Akademik Veri Yönetim Sistemi
European Journal of Clinical Microbiology and Infectious Diseases, 2026 (SCI-Expanded, Scopus)
Purpose: Vancomycin-resistant enterococci (VRE) represent a major challenge in healthcare settings due to limited therapeutic options and the emergence of resistance to last-line agents. Accurate detection of resistance mechanisms and understanding the molecular epidemiology of circulating strains are essential for effective surveillance and infection control. Methods: A total of 192 non-duplicate Enterococcus isolates (103 VRE and 89 vancomycin-susceptible isolates) recovered from clinical specimens between 2018 and 2022 were analyzed. Antimicrobial susceptibility testing was performed using broth microdilution (BMD) as the reference method and compared with automated and gradient-based methods. Resistance genes associated with vancomycin and linezolid resistance were investigated by in-house PCR and sequencing.
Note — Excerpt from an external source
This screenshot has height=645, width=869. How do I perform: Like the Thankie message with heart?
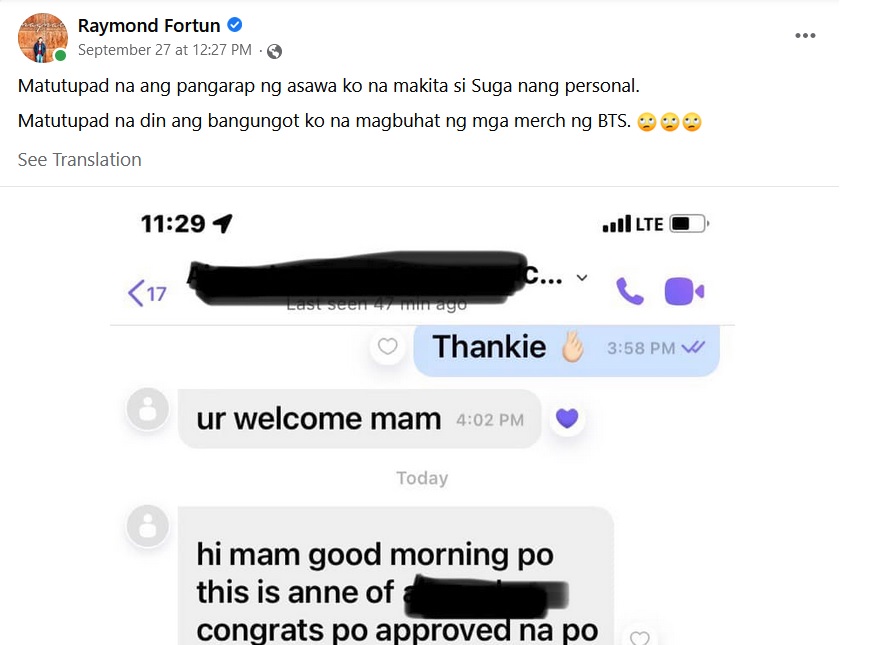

Clonal relatedness of VRE isolates was assessed using AP-PCR, PFGE, and MLST. Results: Among VRE isolates, vanA was the predominant resistance determinant, while a single isolate carried vanB. Importantly, vanA was also detected in three phenotypically vancomycin-susceptible E. faecalis isolates, consistent with vancomycin-variable enterococci. Linezolid resistance was identified in three isolates (1.6%); two E. faecalis isolates harbored the transferable optrA gene, representing the first report of optrA-positive E. faecalis causing human infections in Türkiye, while one E. faecium isolate showed linezolid resistance in the absence of the investigated resistance genes. Tigecycline resistance was uncommon. Daptomycin retained in vitro activity with higher MIC₅₀/ MIC₉₀ values in E. faecium, whereas oritavancin MIC values were higher among E. faecalis isolates. The BD Phoenix system demonstrated high categorical agreement with BMD for vancomycin and teicoplanin but generated major and very major errors for linezolid susceptibility testing. Molecular typing revealed extensive genetic diversity among VRE isolates, with 35 AP-PCR genotypes, PFGE-confirmed clustering including one predominant clone, and the identification of 11 novel MLST sequence types (ST2994–ST3004). Conclusions: This study provides insight into the resistance landscape and genetic diversity of clinical Enterococcus isolates. The detection of vancomycin-variable enterococci and transferable linezolid resistance determinants underscores the need for integrated phenotypic and molecular approaches to ensure accurate resistance detection and effective surveillance.